## Assigned task
Repeat only the lines below from the one containing "Tap the back arrow icon" through the one containing "Image resolution: width=1568", inclusive, exactly as written.

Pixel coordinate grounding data
------
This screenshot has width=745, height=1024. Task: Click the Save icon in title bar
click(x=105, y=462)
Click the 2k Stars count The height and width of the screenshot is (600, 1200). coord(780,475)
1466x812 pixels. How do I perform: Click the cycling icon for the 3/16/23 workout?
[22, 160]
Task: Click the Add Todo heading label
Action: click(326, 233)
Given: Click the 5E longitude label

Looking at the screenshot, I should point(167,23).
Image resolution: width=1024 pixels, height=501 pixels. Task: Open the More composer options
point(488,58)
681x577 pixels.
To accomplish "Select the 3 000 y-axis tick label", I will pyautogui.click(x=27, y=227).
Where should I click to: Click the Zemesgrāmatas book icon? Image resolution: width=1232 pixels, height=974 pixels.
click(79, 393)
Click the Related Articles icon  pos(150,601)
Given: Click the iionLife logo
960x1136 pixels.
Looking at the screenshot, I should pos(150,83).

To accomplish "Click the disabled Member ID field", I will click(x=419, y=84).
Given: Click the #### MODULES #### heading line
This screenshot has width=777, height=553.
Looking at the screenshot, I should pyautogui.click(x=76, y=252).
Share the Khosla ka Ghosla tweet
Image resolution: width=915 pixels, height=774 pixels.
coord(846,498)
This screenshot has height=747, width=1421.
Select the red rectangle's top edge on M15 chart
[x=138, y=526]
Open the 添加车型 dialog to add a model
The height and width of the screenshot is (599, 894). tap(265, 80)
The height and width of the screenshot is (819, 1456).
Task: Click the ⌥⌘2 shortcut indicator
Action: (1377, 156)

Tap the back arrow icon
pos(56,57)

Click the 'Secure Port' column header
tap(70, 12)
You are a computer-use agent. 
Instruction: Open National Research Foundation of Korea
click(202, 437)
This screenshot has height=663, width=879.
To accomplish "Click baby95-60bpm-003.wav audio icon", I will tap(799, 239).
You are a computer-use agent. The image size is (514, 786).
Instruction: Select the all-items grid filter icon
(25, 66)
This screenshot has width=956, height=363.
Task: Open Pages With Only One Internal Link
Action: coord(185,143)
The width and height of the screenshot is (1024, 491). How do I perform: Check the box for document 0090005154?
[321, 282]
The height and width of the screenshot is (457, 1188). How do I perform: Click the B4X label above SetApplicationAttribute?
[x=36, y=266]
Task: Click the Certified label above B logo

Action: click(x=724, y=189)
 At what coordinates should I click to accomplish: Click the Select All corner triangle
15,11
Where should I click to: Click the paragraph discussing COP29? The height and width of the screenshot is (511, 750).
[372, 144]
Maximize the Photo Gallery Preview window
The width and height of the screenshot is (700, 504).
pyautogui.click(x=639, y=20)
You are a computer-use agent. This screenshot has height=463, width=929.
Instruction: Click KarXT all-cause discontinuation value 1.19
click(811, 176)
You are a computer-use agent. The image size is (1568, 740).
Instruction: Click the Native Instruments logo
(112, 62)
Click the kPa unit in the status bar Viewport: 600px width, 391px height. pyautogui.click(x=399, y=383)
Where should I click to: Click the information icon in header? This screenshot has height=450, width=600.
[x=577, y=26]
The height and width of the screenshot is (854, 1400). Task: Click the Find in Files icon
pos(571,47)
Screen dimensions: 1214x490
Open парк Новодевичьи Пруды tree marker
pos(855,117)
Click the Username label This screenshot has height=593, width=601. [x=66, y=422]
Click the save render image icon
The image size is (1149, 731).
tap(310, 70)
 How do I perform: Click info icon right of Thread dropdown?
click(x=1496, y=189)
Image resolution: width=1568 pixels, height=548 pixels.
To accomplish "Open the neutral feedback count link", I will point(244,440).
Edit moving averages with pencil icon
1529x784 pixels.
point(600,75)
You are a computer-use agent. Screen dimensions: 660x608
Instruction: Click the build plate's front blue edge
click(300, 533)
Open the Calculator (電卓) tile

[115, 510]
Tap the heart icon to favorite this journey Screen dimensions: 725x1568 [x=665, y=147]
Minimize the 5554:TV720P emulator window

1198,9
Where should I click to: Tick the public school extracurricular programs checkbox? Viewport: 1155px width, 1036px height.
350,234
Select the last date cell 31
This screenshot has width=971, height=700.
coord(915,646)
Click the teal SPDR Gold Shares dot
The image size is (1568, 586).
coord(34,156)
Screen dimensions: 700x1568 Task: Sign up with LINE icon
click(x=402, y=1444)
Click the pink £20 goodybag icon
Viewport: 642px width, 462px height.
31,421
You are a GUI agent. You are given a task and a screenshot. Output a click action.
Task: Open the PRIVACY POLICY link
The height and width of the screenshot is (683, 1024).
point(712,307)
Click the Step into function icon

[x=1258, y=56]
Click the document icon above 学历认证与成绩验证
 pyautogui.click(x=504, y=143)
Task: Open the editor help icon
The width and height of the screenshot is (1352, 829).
------
## Answer for the task
Tap the back arrow icon
pos(56,57)

Click the 'Secure Port' column header
tap(70, 12)
You are a computer-use agent. 
Instruction: Open National Research Foundation of Korea
click(202, 437)
This screenshot has height=663, width=879.
To accomplish "Click baby95-60bpm-003.wav audio icon", I will tap(799, 239).
You are a computer-use agent. The image size is (514, 786).
Instruction: Select the all-items grid filter icon
(25, 66)
This screenshot has width=956, height=363.
Task: Open Pages With Only One Internal Link
Action: coord(185,143)
The width and height of the screenshot is (1024, 491). How do I perform: Check the box for document 0090005154?
[321, 282]
The height and width of the screenshot is (457, 1188). How do I perform: Click the B4X label above SetApplicationAttribute?
[x=36, y=266]
Task: Click the Certified label above B logo

Action: click(x=724, y=189)
 At what coordinates should I click to accomplish: Click the Select All corner triangle
15,11
Where should I click to: Click the paragraph discussing COP29? The height and width of the screenshot is (511, 750).
[372, 144]
Maximize the Photo Gallery Preview window
The width and height of the screenshot is (700, 504).
pyautogui.click(x=639, y=20)
You are a computer-use agent. This screenshot has height=463, width=929.
Instruction: Click KarXT all-cause discontinuation value 1.19
click(811, 176)
You are a computer-use agent. The image size is (1568, 740).
Instruction: Click the Native Instruments logo
(112, 62)
Click the kPa unit in the status bar Viewport: 600px width, 391px height. pyautogui.click(x=399, y=383)
Where should I click to: Click the information icon in header? This screenshot has height=450, width=600.
[x=577, y=26]
The height and width of the screenshot is (854, 1400). Task: Click the Find in Files icon
pos(571,47)
Screen dimensions: 1214x490
Open парк Новодевичьи Пруды tree marker
pos(855,117)
Click the Username label This screenshot has height=593, width=601. [x=66, y=422]
Click the save render image icon
The image size is (1149, 731).
tap(310, 70)
 How do I perform: Click info icon right of Thread dropdown?
click(x=1496, y=189)
Image resolution: width=1568 pixels, height=548 pixels.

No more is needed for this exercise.